-------- TEXTE À LIRE --------
Pendant le deuxième Âge du fer, la zone de Saint-Martin-de-Corléans conserve son caractère funéraire et est caractérisée par une succession de rituels différents. Une sépulture à inhumation avec mobilier funéraire, datée de la fin du IVe - milieu du IIIe siècle av. J.-C., présente l’association du torque, de la fibule et du bracelet, caractéristique des tombes féminines celtiques. Au cours des dernières décennies du Ier siècle av. J.-C., la pratique de l’incinération se répand également. Les restes du défunt sont accompagnés d’un mobilier funéraire, constitué de vases en céramique destinés au service et à la consommation du vin, comme le vase en toupie.

La fréquentation continue de ce site est attestée même pendant les phases précédant la fondation de la colonie d’Augusta Prætoria (25 av. J.-C.).

Sous les vestiges d’une construction rustique de l’époque romaine, ont été découverts des restes de poteaux, de murs en pierres sèches et de matériel céramique, relatifs à une agglomération dispersée et datés de la fin du second Âge du fer. Par ailleurs, de vastes superficies labourées attestent l’exploitation agricole de cette zone. Les fragments céramiques mis au jour relèvent de la culture matérielle locale et datent des dernières décennies du Ier siècle av. J.-C.

 

Tumulus du premier Âge du fer (fouilles 1986-1987-1988) Tumulus du premier Âge du fer (fouilles 1986-1987-1988)

Mobilier funéraire du second Âge du fer (fouilles 1986-1987-1988) Mobilier funéraire du second Âge du fer (fouilles 1986-1987-1988)
-------- DONNÉES FOURNIES --------
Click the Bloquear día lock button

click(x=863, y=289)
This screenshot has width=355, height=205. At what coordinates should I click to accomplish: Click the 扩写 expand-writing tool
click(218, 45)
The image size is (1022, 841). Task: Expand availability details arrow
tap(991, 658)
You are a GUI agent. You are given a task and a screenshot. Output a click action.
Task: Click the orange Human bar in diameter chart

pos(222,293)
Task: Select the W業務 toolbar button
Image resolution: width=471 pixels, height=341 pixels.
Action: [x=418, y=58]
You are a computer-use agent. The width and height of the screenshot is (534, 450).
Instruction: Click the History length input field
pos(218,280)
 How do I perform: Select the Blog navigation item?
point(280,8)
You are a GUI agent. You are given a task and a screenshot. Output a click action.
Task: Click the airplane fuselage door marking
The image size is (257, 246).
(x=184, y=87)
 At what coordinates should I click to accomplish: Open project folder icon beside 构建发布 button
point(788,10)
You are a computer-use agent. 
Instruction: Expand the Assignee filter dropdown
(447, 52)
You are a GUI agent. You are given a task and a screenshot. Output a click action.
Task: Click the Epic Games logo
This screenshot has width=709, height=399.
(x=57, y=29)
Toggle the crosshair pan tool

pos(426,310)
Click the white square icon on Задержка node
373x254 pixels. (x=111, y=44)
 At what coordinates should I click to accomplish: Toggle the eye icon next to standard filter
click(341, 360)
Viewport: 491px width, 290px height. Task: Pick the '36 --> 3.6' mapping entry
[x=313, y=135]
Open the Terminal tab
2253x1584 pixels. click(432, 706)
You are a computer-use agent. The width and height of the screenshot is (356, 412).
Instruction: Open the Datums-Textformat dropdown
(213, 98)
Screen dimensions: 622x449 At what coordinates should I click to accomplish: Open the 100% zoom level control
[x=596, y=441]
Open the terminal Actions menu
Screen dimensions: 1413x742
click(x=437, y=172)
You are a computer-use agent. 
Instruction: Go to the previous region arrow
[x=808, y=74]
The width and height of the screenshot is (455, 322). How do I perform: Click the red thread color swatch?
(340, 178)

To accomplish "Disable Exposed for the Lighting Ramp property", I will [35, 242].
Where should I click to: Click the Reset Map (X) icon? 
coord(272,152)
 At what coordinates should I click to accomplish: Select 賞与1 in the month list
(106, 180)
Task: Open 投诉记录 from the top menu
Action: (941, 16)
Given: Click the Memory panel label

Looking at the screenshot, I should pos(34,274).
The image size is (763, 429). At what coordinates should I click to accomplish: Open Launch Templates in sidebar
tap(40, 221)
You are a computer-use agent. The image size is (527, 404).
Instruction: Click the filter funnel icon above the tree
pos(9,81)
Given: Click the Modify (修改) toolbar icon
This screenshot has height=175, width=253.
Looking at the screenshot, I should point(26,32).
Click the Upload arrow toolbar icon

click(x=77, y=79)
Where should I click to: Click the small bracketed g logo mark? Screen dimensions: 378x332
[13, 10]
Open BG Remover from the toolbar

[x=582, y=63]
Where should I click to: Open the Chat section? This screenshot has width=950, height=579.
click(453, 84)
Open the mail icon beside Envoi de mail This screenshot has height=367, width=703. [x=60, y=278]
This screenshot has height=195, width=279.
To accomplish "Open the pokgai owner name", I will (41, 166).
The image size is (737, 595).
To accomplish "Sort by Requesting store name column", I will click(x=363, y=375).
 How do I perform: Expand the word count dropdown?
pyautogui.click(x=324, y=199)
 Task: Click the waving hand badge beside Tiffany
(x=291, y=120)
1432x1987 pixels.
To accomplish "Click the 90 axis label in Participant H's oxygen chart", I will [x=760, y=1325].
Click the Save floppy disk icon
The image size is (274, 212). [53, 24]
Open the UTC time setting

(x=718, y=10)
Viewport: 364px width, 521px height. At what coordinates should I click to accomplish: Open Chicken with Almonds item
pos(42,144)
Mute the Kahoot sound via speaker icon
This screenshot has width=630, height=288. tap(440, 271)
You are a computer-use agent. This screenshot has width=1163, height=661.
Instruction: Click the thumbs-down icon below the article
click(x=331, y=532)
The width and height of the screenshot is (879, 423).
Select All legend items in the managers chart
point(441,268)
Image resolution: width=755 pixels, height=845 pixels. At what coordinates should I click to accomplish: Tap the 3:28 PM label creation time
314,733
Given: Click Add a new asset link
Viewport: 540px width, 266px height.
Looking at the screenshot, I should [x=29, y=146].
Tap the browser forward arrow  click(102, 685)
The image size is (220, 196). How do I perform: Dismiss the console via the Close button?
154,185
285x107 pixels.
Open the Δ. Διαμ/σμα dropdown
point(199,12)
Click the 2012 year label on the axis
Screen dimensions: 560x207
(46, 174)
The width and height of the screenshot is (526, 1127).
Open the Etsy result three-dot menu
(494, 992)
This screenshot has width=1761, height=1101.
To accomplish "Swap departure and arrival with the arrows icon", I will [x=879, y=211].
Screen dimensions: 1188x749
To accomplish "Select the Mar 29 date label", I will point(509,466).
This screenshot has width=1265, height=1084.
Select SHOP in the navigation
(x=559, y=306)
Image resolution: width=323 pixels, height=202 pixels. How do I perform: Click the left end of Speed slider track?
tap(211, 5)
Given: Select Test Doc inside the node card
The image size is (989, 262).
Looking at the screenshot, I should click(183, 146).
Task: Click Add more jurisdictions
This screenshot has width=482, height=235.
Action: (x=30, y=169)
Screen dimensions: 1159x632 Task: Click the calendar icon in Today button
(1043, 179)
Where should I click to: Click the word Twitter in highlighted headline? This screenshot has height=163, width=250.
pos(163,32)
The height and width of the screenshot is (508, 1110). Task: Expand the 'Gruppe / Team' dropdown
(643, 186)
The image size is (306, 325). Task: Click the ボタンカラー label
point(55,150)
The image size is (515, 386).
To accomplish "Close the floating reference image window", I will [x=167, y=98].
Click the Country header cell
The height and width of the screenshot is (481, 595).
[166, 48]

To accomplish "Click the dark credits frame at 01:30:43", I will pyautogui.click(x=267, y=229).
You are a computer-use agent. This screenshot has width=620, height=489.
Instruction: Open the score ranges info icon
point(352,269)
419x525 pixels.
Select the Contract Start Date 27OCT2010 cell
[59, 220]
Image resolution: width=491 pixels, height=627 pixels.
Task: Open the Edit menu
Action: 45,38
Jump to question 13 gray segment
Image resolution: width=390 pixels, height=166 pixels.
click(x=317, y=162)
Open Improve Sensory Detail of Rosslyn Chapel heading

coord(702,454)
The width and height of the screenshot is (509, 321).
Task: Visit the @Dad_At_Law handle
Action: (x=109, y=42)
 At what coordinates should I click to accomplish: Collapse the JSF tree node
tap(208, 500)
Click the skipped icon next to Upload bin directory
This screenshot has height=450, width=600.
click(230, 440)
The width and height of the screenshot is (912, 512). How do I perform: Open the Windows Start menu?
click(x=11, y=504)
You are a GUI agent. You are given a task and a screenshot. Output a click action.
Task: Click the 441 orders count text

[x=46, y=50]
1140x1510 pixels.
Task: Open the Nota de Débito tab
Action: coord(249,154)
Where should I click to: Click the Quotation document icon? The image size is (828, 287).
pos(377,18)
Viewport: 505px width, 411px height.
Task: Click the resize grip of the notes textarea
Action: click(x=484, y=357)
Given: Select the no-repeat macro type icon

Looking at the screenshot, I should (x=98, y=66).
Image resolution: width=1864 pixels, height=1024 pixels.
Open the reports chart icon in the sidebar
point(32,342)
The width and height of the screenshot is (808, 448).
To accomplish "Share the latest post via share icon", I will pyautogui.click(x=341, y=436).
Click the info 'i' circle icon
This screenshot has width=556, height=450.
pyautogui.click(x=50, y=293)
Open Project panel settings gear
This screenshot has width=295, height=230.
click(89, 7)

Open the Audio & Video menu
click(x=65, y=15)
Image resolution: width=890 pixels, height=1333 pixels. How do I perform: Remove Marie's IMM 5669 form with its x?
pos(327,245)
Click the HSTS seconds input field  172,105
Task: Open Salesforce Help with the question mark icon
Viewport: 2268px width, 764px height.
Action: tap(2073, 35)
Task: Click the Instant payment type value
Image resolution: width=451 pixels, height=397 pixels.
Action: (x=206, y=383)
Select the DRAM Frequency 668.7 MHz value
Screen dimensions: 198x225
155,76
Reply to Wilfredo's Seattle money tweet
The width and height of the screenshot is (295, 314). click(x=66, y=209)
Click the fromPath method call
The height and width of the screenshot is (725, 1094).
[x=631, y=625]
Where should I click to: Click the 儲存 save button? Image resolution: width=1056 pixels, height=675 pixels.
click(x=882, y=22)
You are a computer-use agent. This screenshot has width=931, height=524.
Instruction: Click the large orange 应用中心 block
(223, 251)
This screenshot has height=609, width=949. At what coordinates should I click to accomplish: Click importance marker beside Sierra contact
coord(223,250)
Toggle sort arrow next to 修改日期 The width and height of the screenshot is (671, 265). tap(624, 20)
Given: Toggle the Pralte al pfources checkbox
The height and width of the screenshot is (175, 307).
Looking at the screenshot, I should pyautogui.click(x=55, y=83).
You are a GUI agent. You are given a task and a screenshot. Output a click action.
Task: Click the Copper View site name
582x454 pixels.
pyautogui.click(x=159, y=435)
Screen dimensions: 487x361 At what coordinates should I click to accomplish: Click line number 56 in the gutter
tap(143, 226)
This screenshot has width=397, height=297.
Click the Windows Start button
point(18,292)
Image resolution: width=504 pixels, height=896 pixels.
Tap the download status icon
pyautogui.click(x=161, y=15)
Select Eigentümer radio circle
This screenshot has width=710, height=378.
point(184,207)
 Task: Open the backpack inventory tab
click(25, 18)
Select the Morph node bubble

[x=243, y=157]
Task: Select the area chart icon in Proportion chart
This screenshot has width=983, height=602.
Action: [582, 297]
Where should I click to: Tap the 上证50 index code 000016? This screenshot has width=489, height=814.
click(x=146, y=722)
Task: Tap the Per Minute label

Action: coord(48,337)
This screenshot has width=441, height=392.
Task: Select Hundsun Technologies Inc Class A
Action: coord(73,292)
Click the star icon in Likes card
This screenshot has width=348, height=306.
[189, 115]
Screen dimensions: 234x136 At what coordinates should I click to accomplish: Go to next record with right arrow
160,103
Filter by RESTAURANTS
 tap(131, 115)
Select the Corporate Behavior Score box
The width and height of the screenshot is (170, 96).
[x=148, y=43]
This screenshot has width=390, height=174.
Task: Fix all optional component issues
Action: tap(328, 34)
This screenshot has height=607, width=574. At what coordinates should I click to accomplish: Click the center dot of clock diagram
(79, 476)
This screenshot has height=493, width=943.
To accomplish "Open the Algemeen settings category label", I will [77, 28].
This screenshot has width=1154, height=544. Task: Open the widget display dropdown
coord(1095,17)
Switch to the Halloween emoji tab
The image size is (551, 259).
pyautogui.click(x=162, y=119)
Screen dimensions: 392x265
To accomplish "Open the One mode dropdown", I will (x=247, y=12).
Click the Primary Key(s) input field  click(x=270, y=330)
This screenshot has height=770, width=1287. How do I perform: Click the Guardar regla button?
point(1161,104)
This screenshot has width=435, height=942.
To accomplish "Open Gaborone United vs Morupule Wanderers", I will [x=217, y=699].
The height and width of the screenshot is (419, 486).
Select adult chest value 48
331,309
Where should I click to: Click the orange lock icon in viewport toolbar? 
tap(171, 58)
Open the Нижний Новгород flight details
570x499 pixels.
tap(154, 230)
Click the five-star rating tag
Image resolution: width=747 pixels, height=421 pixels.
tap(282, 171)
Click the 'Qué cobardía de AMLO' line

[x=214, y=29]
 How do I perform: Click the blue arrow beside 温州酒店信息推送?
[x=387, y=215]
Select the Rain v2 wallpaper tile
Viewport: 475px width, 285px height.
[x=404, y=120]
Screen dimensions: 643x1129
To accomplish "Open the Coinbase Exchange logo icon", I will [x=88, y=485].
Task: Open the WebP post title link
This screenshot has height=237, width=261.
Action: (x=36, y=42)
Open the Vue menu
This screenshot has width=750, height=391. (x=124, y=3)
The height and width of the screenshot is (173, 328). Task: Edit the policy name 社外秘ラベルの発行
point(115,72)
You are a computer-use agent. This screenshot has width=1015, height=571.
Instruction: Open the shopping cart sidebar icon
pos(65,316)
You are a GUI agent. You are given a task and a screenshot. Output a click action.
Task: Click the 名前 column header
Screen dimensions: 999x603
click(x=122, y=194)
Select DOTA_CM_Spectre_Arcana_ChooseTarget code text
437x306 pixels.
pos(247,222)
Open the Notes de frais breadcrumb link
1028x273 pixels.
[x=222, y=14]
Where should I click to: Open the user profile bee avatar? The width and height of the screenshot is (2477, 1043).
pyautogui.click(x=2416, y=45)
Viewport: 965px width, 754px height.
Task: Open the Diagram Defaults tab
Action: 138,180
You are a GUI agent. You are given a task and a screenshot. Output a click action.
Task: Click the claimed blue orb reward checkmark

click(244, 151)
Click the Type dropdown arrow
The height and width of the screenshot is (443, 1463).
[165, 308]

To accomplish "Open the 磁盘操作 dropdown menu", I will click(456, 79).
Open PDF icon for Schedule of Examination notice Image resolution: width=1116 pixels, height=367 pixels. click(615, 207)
--------
ÉNONCÉ A>
Transcrivez intégralement le texte sur Saint-Martin-de-Corléans, sans y apporter la moindre modification.
ÉNONCÉ B>
Relevez chaque ligne des enregistrements qui contient la chaîne « Close », en respectant la casse.
Le texte et les enregistrements forment deux ensembles indépendants l'un de l'autre.

RÉPONSE A>
Pendant le deuxième Âge du fer, la zone de Saint-Martin-de-Corléans conserve son caractère funéraire et est caractérisée par une succession de rituels différents. Une sépulture à inhumation avec mobilier funéraire, datée de la fin du IVe - milieu du IIIe siècle av. J.-C., présente l’association du torque, de la fibule et du bracelet, caractéristique des tombes féminines celtiques. Au cours des dernières décennies du Ier siècle av. J.-C., la pratique de l’incinération se répand également. Les restes du défunt sont accompagnés d’un mobilier funéraire, constitué de vases en céramique destinés au service et à la consommation du vin, comme le vase en toupie.

La fréquentation continue de ce site est attestée même pendant les phases précédant la fondation de la colonie d’Augusta Prætoria (25 av. J.-C.).

Sous les vestiges d’une construction rustique de l’époque romaine, ont été découverts des restes de poteaux, de murs en pierres sèches et de matériel céramique, relatifs à une agglomération dispersée et datés de la fin du second Âge du fer. Par ailleurs, de vastes superficies labourées attestent l’exploitation agricole de cette zone. Les fragments céramiques mis au jour relèvent de la culture matérielle locale et datent des dernières décennies du Ier siècle av. J.-C.

 

Tumulus du premier Âge du fer (fouilles 1986-1987-1988) Tumulus du premier Âge du fer (fouilles 1986-1987-1988)

Mobilier funéraire du second Âge du fer (fouilles 1986-1987-1988) Mobilier funéraire du second Âge du fer (fouilles 1986-1987-1988)

RÉPONSE B>
The image size is (220, 196). How do I perform: Dismiss the console via the Close button?
To accomplish "Close the floating reference image window", I will [x=167, y=98].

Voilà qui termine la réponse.